The meshed sample was pinned parallel to the impact surface at points B₃ and B₄. The displacement in all three (x,y,z) axes (U1 = U2 = U3 = 0) was restricted at the pinned edges. The hammer was defined as a rigid body by creating constraints. A normal mesh with 1786 elements was created for the hammer. A reference point (RP) was created at the centre of the hammer to apply uniform velocity perpendicular to the sample. Furthermore, contact modelling was implemented. The hammer (moving part) was adjusted until its surface fully covered the sample’s surface (inert part) during impact. The datum planes were used as a guideline to align the parts. After fixing the positions, surfaces were created using designated cells. An explicit contact-based interaction was created to assign the surfaces. First, a frictionless contact was created on the surfaces. Then, for the numerical IT, a tangential behaviour was created on the surfaces, with a 0.3 friction coefficient, followed by creating a normal behaviour with hard contact for the hammer to hit the sample, due to the applied velocity.

4. Results and Discussion

4.1. Numerical Input Parameters

Table 2. Primary input parameters for numerical testing.
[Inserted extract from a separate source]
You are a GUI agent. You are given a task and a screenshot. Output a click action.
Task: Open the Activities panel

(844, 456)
Composite Types	Young Modulus (MPa)	Yield Point		Ultimate Point		Fracture Strain	Poisson Ratio
		Stress (MPa)	Strain (No Unit)	Stress (MPa)	Strain (No Unit)
60% rCF	13,262	55.8332	0.00421	246.529	0.02151	0.00683	0.3
40% rCF	11,103	45.8554	0.00413	181.254	0.01952	0.00827	0.3
60% rGF	10,921.3	26.4294	0.00242	120.598	0.01321	0.00272	0.25
40% rGF	9011.50	22.0782	0.00245	83.16	0.01077	0.00156	0.25
100% EP	2004.46	10.1626	0.00507	41.7633	0.02825	0.05810	0.3

presents the input parameters for the numerical simulation. The experimental TT results were calibrated as elastoplastic isotropic behaviour to model the non-linear behaviour of the recycled composites numerically. These calibrated values are primarily used as input parameters to perform numerical TT and IT. The elastic region (linear) was defined using the Young modulus and Poisson ratio. The plastic region (non-linear) was defined using values between yield stress and ultimate points. Furthermore, these obtained a plastic stress (yield stress), and the plastic strain values were processed by excluding the SS values below the yield point, as the values were already defined as the elastic region. The damage initiation and development occurs after the ultimate points.
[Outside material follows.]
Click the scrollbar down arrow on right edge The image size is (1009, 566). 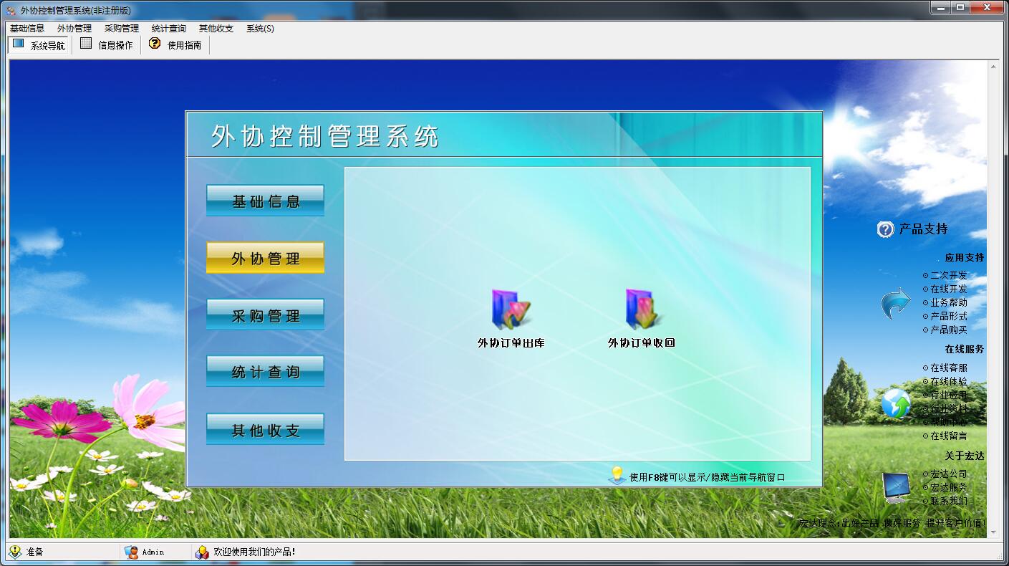click(x=994, y=532)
Therefore, damage prediction was included using non-calibrated parameters obtained from experimental TT results, such as fracture strain, stress triaxiality, strain rate and displacement at failure. These parameters were recorded during the experimental TT and further incorporated as input values for modelling. The stress triaxiality was −0.333 for all of the models. The strain rate was maintained as zero for the TT and as one for the IT. During TT, the displacement at failure for the rCF/EP and rGF/EP samples was maintained as low, in a range between 0.03–0.06, as the applied tension was parallel to the fibre direction. The displacement was raised to 0.15–0.17 for all of the composite types during IT, including EP during its TT (contains no fibre), as the damage occurred immediately at the composite’s ultimate point. The calibrated values recorded after were removed, as the values displayed a minor drop (neglectable), indicating that the recycled composite samples experienced a break, and no further significant SS values were recorded.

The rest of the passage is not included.